We desire to elevate the place of priority of our people for group life. Barriers that make it difficult are now seen as barriers too high to be worth fighting to get over. We want to correct that narrative and revitalize our people through their commitment to group life. Currently, our good groups are products of happening to have a good leader. We want to build a support system for building our groups leadership layer (relationship here to leadership development). We want to equip our group leaders to be able to adapt and innovate as they proactively pursue people for group engagement and lead toward growth in the maturity of a group. We also have confusion and competition in the interaction with and between groups. We want to correct the result that it has become more about the form and rhythms, and place a focus back on the product of communal discipleship.

Milestones (what)

In 1 year, we desire to:
  • Improve our quantity of Engagement
    1. Example metric = 1x/month involvement in a group / % of average attendance 
  • Improve our quality of group health: [Metrics TBD]
    1. Family, discipleship and mission
    2. self-assessment for members, leader, coach

4. Reviving the church's engagement in corporate life and worship

Responsibilities (who)

  1. Project owner: Ross Lester
  2. Responsible development team: Momentum Leadership Team
  3. Key execution stakeholders: Congregational Leadership Team
  4. Teams needed for cooperation: Congregation Division Teams

Background (why)

COVID has caused general disconnection and helped many in our body to ‘unlearn’ the rhythms and importance of corporate gatherings. As vaccines become more available over time, we need to be planning for the day when we are able to gather once again indoors. Our Sunday worship gatherings as well as other corporate rhythms of gathering are essential for a healthy body as well as a key aspect of our church discipleship strategy. This disruption due to COVID has created new learning and new challenges.

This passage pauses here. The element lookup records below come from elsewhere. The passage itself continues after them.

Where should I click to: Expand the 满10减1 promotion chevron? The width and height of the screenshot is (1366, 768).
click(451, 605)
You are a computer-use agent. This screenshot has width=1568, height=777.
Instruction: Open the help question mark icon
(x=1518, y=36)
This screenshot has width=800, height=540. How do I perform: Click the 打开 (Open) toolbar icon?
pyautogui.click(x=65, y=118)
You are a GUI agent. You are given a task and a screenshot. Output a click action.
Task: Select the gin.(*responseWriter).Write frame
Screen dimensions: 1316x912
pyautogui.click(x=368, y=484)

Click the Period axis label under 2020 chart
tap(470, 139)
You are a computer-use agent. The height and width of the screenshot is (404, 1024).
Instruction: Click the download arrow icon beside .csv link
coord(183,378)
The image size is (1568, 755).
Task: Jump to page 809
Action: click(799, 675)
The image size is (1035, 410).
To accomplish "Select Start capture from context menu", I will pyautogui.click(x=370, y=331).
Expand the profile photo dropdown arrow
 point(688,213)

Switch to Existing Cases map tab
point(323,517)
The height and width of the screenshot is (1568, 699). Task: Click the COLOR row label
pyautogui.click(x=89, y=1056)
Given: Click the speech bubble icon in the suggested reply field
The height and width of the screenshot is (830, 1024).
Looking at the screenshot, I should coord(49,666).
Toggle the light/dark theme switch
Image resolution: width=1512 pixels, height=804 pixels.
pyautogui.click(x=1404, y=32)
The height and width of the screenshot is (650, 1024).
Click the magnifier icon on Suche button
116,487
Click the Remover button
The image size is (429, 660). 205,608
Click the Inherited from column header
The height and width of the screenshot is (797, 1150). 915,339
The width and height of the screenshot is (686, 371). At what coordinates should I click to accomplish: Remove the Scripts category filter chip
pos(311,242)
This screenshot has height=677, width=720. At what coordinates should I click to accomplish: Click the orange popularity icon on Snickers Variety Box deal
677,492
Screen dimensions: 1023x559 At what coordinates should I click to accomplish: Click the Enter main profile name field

Among these is a need to lead many in our body on a journey back to emotional and spiritual health.

Key objectives (how)

We desire to reinvigorate the church to engage in corporate gathering AND other congregational gathering rhythms. “Revival” through Leadership vision and invitation, partner vision and invitation, unique moments and experiences in liturgy.

Milestones (what and when)

In 1 year we desire to:
  1. Reinvigorate our congregations to in-person engagement post-covid with the goal of seeing Sunday and other attendance return to pre-covid participation levels.